### Try it
Beginning with the line that contains "You are a computer-use agent.", copy each subsequent line of the data below through the last one, including both ends but not the pictures.

:: Given data

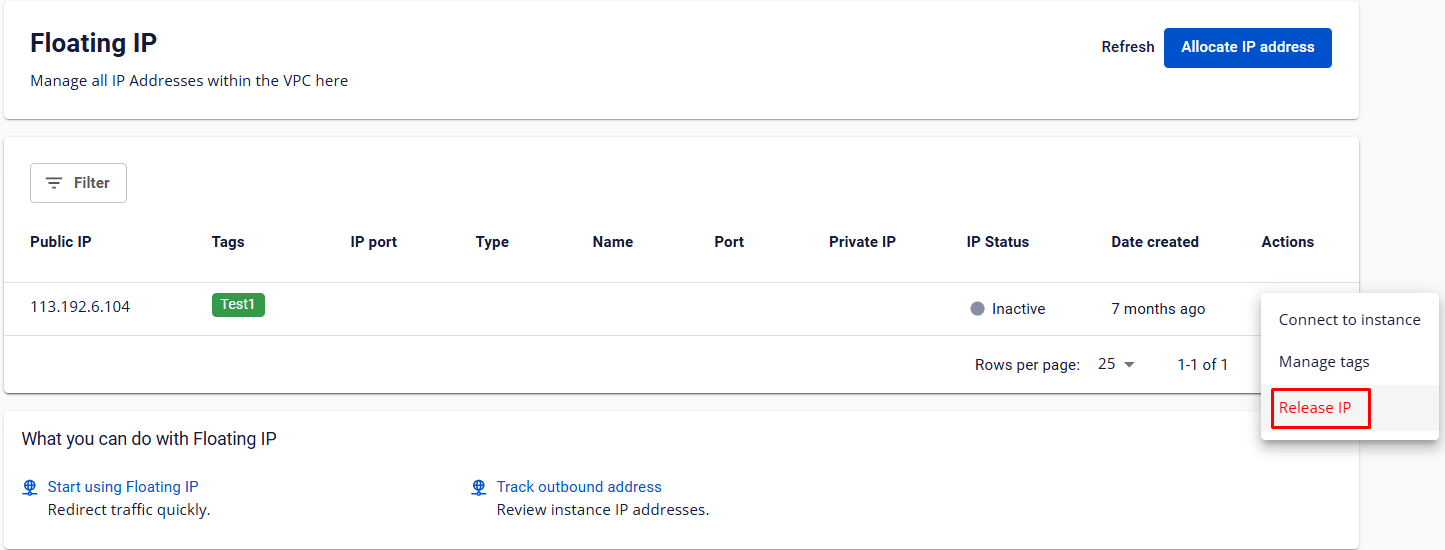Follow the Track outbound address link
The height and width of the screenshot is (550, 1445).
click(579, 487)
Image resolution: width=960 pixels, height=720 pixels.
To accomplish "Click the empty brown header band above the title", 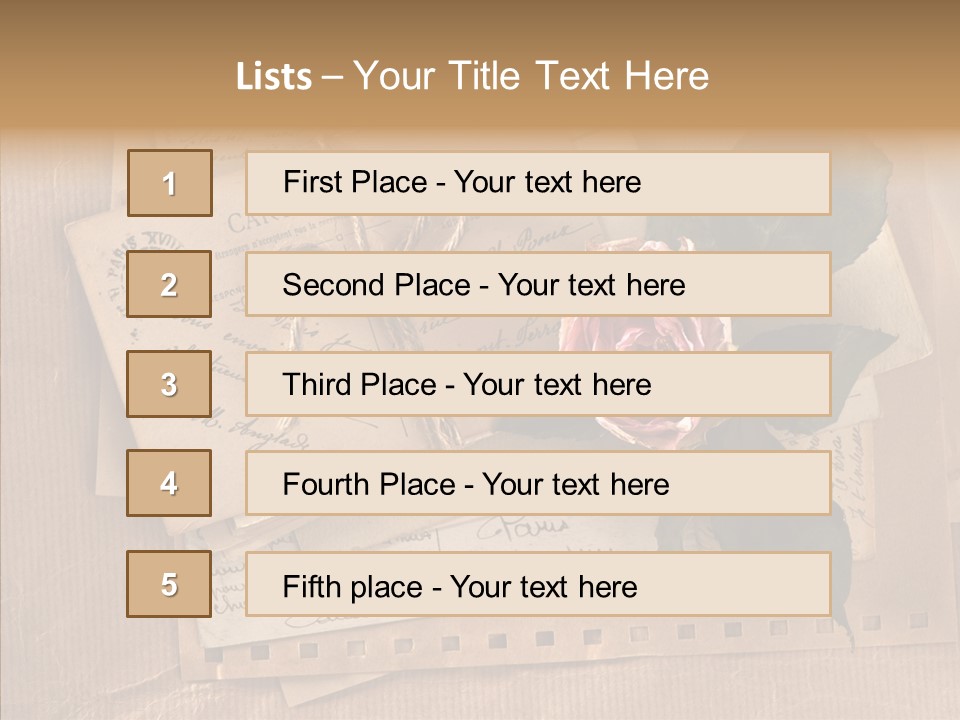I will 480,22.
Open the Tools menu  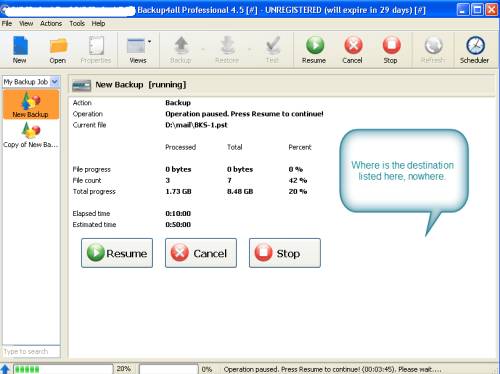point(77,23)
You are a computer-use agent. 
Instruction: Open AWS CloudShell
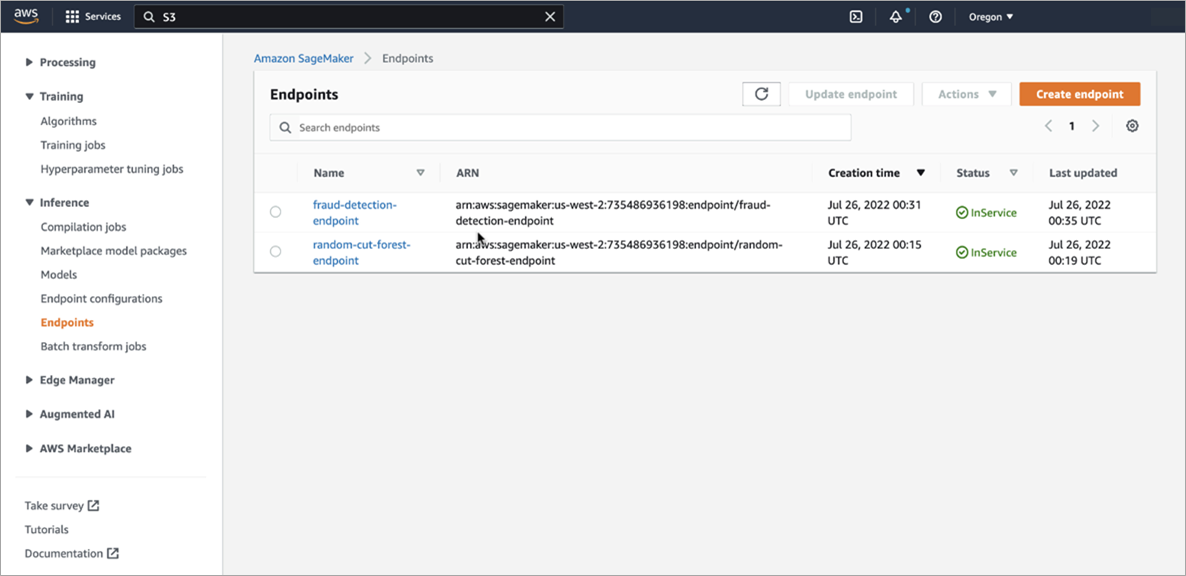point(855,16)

::::

### Written solution
You are a computer-use agent. 
Instruction: Open AWS CloudShell
point(855,16)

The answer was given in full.